Abstract
Objectives
This pilot study aimed to evaluate the relevance of endocan plasma levels for predicting pulmonary infection after cardiac surgery in patients with chronic kidney disease (CKD).
Methods
Serum collected in a previous prospective cohort study (from 166 patients with preoperative CKD who underwent cardiac surgery) was used. Five patients with postoperative pulmonary infection were compared with 15 randomly selected CKD patients with an uneventful outcome. Blood samples were tested at 4 time points (preoperatively and 6, 12, and 24 h after the end of surgery). Endocan, procalcitonin, and C-reactive protein plasma levels were compared between the two groups.
Results
At 6 h, the patients with pulmonary infection had significantly higher levels of endocan than the patients without pulmonary infection (24.2 ± 15.6 vs. 6.4 ± 3.2 ng/mL; p = 0.03). A receiver operating characteristic curve analysis showed 80% sensitivity and 100% specificity for endocan to predict pulmonary infection (area under the curve 0.84), with a cutoff value of 15.9 ng/mL. The time saved by assessment of the endocan dosage compared to a clinical diagnosis of pulmonary infection was 47 h.
Conclusion
This pilot study showed that a specific study to assess the link between endocan plasma levels and pulmonary infection after cardiac surgery in CKD patients is of potential utility.

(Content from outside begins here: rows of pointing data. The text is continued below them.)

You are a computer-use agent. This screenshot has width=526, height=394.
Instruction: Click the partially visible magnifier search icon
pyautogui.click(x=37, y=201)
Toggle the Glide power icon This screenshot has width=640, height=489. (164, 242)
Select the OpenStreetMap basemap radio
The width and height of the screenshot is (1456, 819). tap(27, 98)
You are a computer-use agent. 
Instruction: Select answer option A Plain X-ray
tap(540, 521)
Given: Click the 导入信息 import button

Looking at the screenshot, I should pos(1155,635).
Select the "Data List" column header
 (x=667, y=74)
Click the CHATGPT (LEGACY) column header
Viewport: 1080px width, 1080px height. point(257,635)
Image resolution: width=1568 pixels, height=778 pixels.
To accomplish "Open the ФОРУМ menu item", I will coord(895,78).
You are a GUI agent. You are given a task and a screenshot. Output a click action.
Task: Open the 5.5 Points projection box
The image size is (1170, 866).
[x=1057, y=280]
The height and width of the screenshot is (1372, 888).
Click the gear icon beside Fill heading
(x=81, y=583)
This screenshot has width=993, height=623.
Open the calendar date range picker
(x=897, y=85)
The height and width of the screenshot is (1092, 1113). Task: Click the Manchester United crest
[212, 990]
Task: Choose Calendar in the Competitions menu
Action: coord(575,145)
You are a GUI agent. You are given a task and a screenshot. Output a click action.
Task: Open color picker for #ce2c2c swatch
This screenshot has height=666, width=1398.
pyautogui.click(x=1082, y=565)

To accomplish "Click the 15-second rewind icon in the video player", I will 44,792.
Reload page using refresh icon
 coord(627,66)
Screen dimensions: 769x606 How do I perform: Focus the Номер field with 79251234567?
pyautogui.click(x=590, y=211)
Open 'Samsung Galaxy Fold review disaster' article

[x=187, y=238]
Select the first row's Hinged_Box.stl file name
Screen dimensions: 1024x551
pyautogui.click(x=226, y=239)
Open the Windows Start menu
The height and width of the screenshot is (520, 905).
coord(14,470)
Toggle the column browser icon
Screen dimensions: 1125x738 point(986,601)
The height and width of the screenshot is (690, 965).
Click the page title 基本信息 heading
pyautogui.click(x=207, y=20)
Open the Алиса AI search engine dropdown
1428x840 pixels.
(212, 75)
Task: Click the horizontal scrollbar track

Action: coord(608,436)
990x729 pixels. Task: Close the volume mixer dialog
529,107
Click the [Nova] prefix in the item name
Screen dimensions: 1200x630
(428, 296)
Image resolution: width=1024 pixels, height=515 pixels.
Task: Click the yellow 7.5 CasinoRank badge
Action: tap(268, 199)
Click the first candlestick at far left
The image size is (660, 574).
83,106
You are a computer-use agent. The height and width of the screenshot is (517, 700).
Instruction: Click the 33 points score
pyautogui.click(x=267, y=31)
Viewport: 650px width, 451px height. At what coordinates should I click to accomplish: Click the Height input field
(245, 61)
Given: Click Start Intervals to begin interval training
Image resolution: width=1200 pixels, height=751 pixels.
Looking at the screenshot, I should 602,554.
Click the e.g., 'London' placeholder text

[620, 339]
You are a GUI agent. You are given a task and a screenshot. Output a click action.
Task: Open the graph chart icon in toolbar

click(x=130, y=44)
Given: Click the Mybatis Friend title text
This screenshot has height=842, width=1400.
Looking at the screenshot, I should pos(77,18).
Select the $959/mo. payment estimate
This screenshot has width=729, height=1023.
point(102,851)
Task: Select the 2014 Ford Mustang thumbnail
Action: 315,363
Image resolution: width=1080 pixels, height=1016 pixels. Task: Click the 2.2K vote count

Keywords: Biomarkers, Endocan, Pulmonary infection, Sepsis, Cardiovascular surgery
Introduction
The incidence of postoperative pulmonary infection after cardiac surgery ranges between 5.7 and 21.6% [1], and such an infection can lead to death in up to 31.9% of cases [2, 3, 4]. The diagnosis of postoperative pulmonary infection is often obtained late because of several confounding factors due to perioperative inflammation and because of the poor diagnostic performance of current infection markers in the immediate postoperative period.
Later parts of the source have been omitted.